Event filter definitions

Event filters can be used to select specific instances of an event based on the event parameters. Besides the event number and the message, events often contain additional information. This information can be used to distinguish relevant from less relevant events. By defining event filters separately, they can be quickly reused in rules that require event selection.

To create an event filter, right-click Event filter definition sub-node and select New... from the menu. A list of available events is displayed. Select the event to which this filter should be applied and click OK .

A dialog box with tabs will be displayed. On the General tab, a name for the filter can be entered in Description - this is the name that will be displayed in the event filter list once the definition is saved.

The filter criteria tab is used to define how the various instances of the event are to be filtered. Click Add , to add criteria and logical operators to the filter specification. The available criteria vary by event type, depending on the additional information logged with the event. Logical operators can be used to combine multiple conditions for event selection.

For describing a condition, start by adding an operator. Following operators are available:

  • AND: All criteria associated with this operator must match

  • OR: At least one of the criteria associated with this operator must match

  • N: At least n criteria of the listed (more than n) associated with this operator must match The number n is selected when the operator is added.

To link a criterion to an operator, select the operator in the list, click Add and select Criterion.

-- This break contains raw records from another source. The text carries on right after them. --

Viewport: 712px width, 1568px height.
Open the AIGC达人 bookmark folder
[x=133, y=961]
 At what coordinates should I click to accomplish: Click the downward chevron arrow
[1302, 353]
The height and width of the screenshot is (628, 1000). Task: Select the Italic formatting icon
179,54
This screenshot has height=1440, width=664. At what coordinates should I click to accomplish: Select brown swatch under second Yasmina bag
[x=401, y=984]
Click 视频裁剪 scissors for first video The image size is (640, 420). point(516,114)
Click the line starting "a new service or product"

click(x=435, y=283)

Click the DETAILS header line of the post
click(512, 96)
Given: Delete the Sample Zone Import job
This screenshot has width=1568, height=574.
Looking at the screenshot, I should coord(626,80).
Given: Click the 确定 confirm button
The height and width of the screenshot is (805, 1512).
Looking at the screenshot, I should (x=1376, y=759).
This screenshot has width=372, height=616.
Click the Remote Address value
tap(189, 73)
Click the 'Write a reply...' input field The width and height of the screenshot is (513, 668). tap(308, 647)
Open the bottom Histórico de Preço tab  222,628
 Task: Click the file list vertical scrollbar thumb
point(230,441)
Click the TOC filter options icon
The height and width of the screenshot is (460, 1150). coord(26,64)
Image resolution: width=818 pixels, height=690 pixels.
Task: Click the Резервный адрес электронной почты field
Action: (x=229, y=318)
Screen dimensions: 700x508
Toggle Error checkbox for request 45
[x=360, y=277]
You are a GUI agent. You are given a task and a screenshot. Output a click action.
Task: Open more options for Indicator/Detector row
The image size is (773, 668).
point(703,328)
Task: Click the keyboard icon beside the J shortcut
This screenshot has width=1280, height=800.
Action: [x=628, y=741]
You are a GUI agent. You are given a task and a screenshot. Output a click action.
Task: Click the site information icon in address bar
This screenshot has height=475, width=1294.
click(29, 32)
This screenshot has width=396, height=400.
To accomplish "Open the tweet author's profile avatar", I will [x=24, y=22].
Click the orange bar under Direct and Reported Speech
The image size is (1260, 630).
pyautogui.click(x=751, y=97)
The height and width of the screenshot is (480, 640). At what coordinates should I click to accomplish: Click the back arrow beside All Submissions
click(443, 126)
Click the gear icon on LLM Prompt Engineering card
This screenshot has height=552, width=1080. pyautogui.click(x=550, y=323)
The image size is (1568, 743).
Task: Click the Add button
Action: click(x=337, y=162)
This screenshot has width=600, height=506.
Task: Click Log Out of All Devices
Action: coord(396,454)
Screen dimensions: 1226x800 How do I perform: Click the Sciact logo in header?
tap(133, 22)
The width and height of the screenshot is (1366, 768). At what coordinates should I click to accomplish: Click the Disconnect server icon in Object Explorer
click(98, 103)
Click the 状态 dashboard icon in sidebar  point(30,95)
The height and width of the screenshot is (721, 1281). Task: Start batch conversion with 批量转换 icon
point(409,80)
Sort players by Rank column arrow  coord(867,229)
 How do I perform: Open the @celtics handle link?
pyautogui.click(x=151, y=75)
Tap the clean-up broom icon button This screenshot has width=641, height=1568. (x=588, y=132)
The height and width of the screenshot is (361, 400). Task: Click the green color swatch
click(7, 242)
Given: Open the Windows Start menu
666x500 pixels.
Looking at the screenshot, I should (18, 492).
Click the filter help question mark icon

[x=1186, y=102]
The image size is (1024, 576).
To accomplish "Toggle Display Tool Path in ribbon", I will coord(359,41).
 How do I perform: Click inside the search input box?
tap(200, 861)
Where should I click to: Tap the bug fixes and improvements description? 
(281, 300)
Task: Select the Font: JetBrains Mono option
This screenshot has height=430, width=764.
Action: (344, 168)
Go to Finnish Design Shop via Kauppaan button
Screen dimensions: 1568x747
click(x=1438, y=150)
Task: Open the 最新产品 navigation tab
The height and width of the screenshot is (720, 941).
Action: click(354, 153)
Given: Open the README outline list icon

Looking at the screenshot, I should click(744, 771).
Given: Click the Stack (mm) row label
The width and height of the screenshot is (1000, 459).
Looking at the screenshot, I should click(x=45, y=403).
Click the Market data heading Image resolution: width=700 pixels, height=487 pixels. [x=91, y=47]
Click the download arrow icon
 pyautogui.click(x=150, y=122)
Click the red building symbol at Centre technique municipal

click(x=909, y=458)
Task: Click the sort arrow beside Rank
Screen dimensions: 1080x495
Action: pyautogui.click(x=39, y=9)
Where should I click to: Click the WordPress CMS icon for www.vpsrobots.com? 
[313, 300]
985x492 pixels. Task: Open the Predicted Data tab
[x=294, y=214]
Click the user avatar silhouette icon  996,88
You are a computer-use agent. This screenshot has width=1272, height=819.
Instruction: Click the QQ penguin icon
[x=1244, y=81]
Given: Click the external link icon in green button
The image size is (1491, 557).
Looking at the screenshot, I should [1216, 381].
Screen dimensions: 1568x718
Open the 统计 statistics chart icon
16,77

Select one from the displayed list of event parameters. The next dialog box is where you complete the criterion by selecting a comparison or match operator and one or more value(s) to compare. To add the criterion to the filter description, click OK.

You can change operators and conditions by selecting them and clicking Edit .

The Computers, Networks and Times tabs can be used to enable or disable the use of the filter on specific computers connected to specific networks during specific time periods.

Save the new filter definition. It will be added to the Alert definitions list on the right.

The global setting Evaluate event filters allows you to specify whether event filters or alerts are evaluated.